糖原合成酶（GCS）试剂盒微量法测定步骤

      糖原合成酶（Glycogen synthase，GCS）试剂盒测定原理：GCS催化UDPG和葡萄糖残基生成糖原和UDP，丙酮酸激酶和乳酸脱氢酶进一步依次催化NADH氧化生成NAD+，在340nm下测定NADH下降速率，即可反映GCS活性。

测定步骤：

1、 分光光度计或酶标仪预热30min以上，调节波长至340nm，蒸馏水调零。 

2、 工作液的配制：临用前将试剂三和试剂四转移到试剂一中混合溶解待用；用不完的试剂分装后-20℃保存，禁止反复冻融。

3、 试剂五的配制：临用前在试剂五中加入1mL试剂二充分溶解待用；用不完的试剂分装后-20℃保存，禁止反复冻融。

4、 将工作液和试剂五置于37℃预热5分钟。

5、 在1mL微量石英比色皿或96孔板中加入10μL样本、10μL试剂五和180μL工作液，立即混匀，记录340nm处初始吸光值A1和1min后的吸光值A2，计算ΔA=A1-A2。
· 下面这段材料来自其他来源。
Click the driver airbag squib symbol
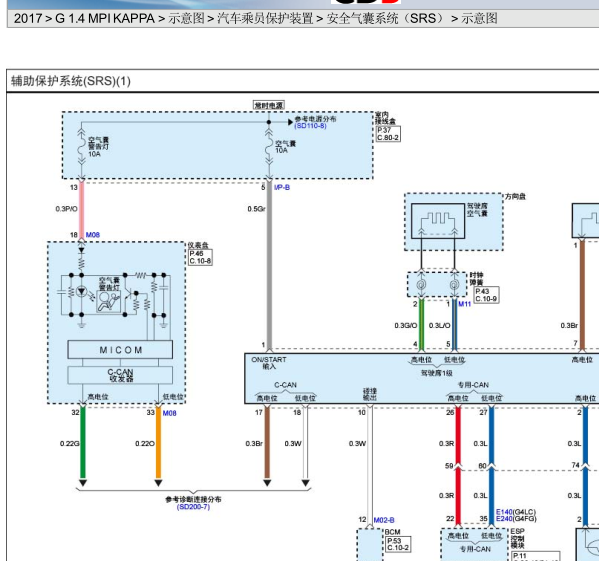Screen dimensions: 599x561 pyautogui.click(x=438, y=221)
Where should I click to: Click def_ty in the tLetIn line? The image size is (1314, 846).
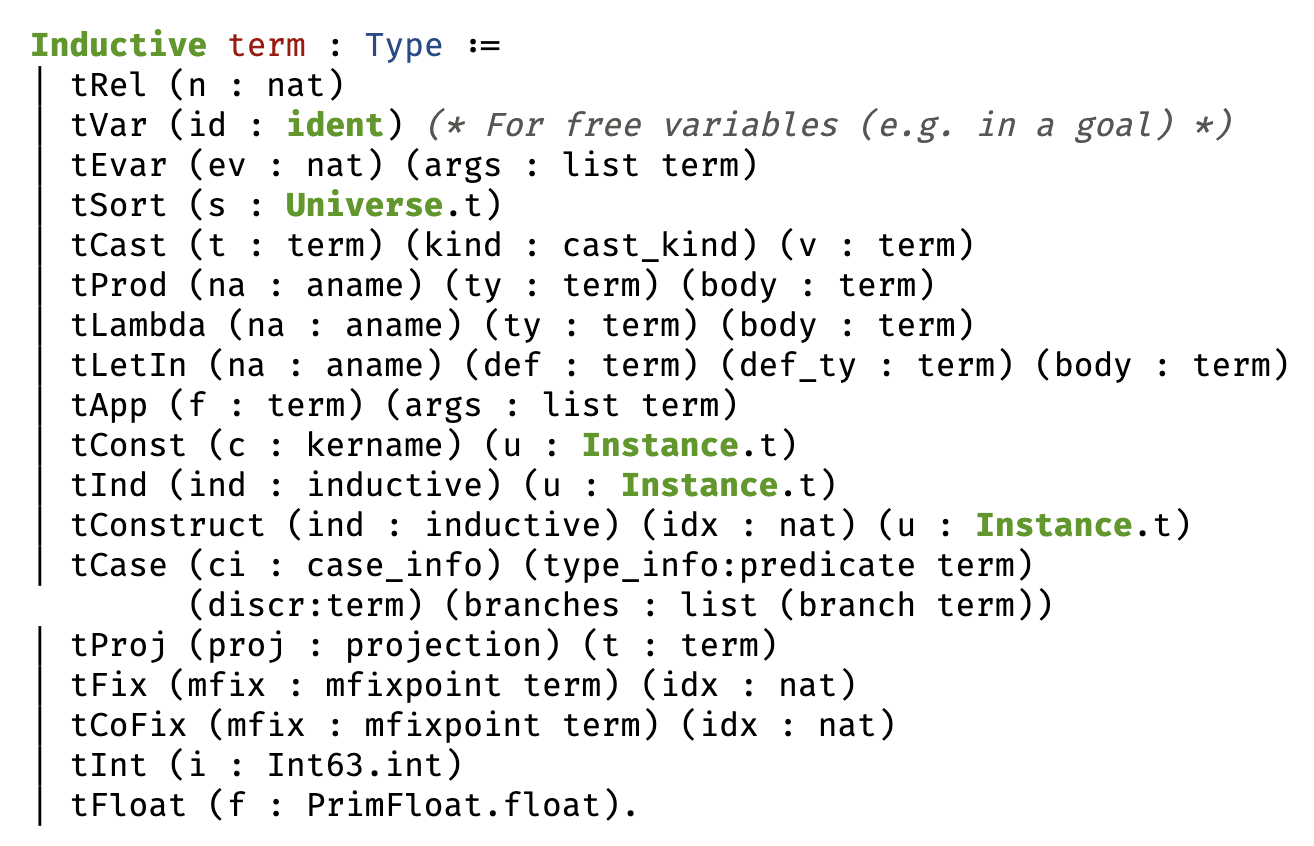[799, 366]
注意：在该试剂盒中，若ΔA大于0.1，需将样本用提取液稀释适当倍数后测定，使ΔA小于0.1可提高检测灵敏度。计算公式中乘以相应稀释倍数。

测定意义：

GCS（EC 2.4.1.11）催化UDPG和葡萄糖残基生成糖原和UTP，以α-1，4-糖苷键相连延长糖链，是肝和肌肉糖原合成酶的限速酶，是胰岛素作用的主要靶酶，对糖代谢的调节和血糖稳态的维持具有重要作用。